_OBJECTIF A_
Recopiez à l'identique un passage de l'extrait sur l'application Shares : commencez aux mots "Mais depuis, Invest" et arrêtez-vous après "écosystème saturé ?".

_EXTRAIT PRÉSENTÉ_
_ _ _ _

3 – Quel impact concret ce partenariat “people” a-t-il eu sur la notoriété de l’app et l’engagement des utilisateurs ?
« Invest Together a été une campagne très spéciale, que je n’oublierai jamais. Quand j’ai rencontré Serena et Venus pour la première fois, c’était évident : elles étaient les ambassadrices parfaites pour Shares. Sur les courts comme dans la vie, elles se soutiennent mutuellement (même quand elles s’affrontent en finale de Grand Chelem !) et incarnent à elles seules l’idée de solidarité.
La campagne a eu un effet énorme sur notre visibilité : des millions d’impressions organiques sur notre vidéo sur les réseaux sociaux, 200 panneaux publicitaires dans tout Paris, des dizaines d’articles dans la presse française, et une forte hausse des inscriptions.
Mais depuis, Invest Together est devenu bien plus qu’une campagne. C’est une boussole pour nous, qui influence nos choix produits, nos partenariats, et notre tech. Tout ce qu’on construit pour rendre l’investissement plus accessible s’inscrit dans cet esprit. » – Benjamin Chemla
Le marché du courtage est très concurrentiel. Entre Revolut, eToro ou Trade Republic, chacun propose des services de trading sans frais.
4 – Qu’est-ce qui, selon vous, différencie réellement Shares dans cet écosystème saturé ?

_ _ _ _

_OBJECTIF B_
Reprenez les lignes des entrées, de la ligne qui contient "spectrometers [590, 917]" jusqu'à la fin des entrées, en remplaçant "kazoo" par "banjo" et sans rien modifier d'autre. Ne donnez que ces lignes et laissez les images de côté.

_DONNÉES FOURNIES_

_ _ _ _

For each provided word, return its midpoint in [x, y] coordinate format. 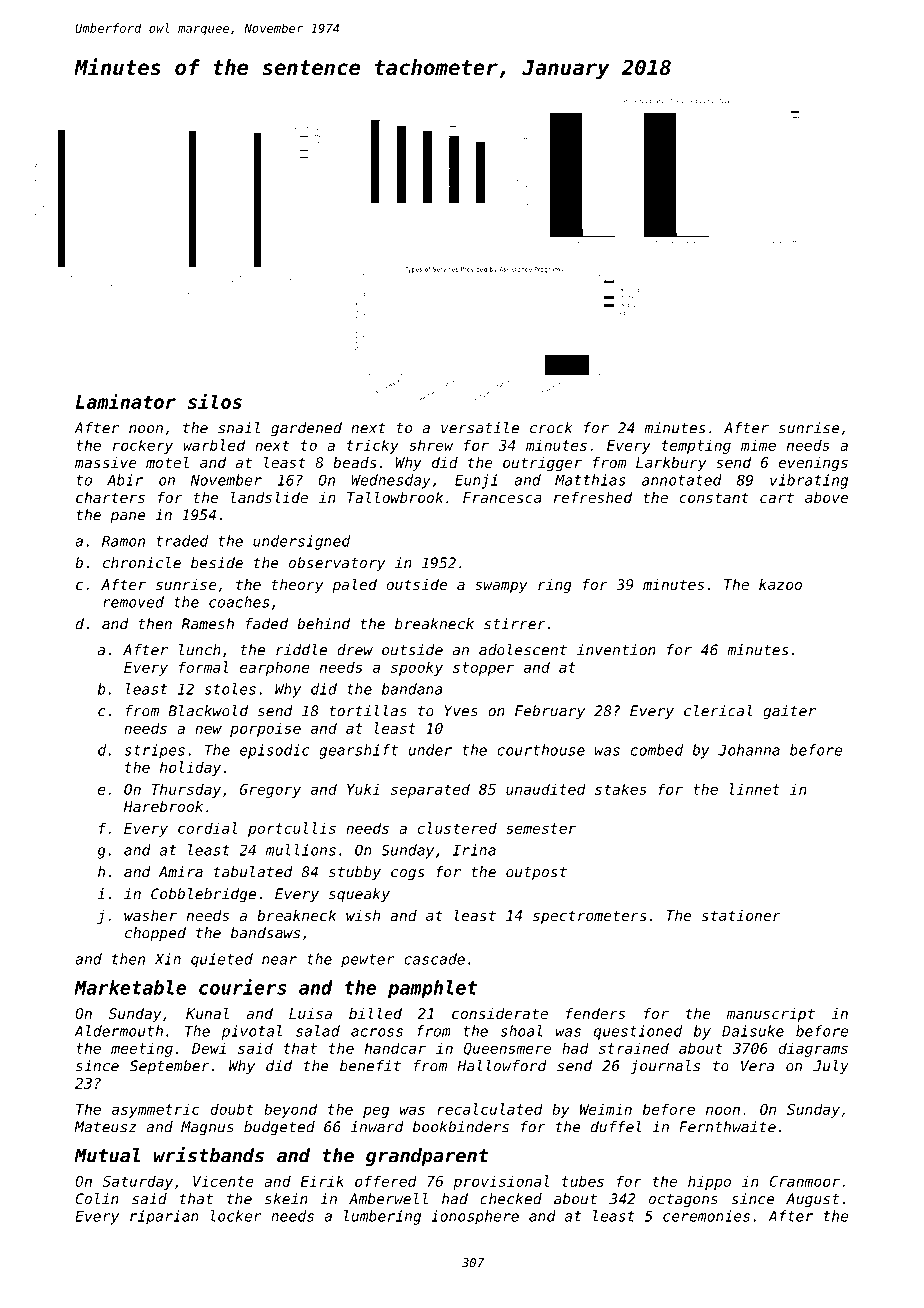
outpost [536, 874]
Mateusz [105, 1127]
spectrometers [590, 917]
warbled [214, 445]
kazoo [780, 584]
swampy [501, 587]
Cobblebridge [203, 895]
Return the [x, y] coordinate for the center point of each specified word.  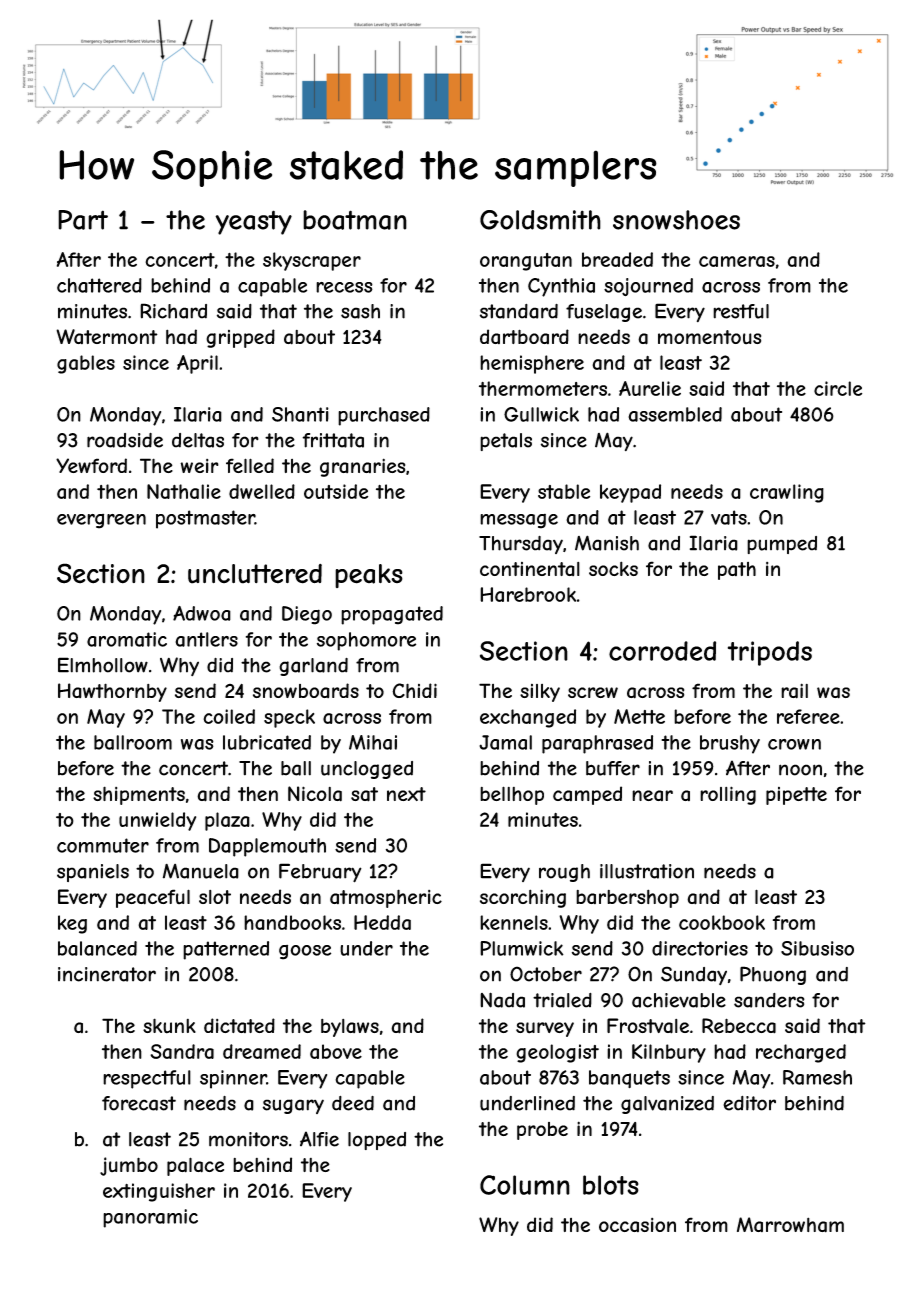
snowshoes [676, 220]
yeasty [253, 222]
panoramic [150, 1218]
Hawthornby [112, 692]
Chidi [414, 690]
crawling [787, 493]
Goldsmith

_ _ _ _

_RÉSULTAT ATTENDU A_
Mais depuis, Invest Together est devenu bien plus qu’une campagne. C’est une boussole pour nous, qui influence nos choix produits, nos partenariats, et notre tech. Tout ce qu’on construit pour rendre l’investissement plus accessible s’inscrit dans cet esprit. » – Benjamin Chemla
Le marché du courtage est très concurrentiel. Entre Revolut, eToro ou Trade Republic, chacun propose des services de trading sans frais.
4 – Qu’est-ce qui, selon vous, différencie réellement Shares dans cet écosystème saturé ?

_RÉSULTAT ATTENDU B_
spectrometers [590, 917]
warbled [214, 445]
banjo [780, 584]
swampy [501, 587]
Cobblebridge [203, 895]
Return the [x, y] coordinate for the center point of each specified word.  
snowshoes [676, 220]
yeasty [253, 222]
panoramic [150, 1218]
Hawthornby [112, 692]
Chidi [414, 690]
crawling [787, 493]
Goldsmith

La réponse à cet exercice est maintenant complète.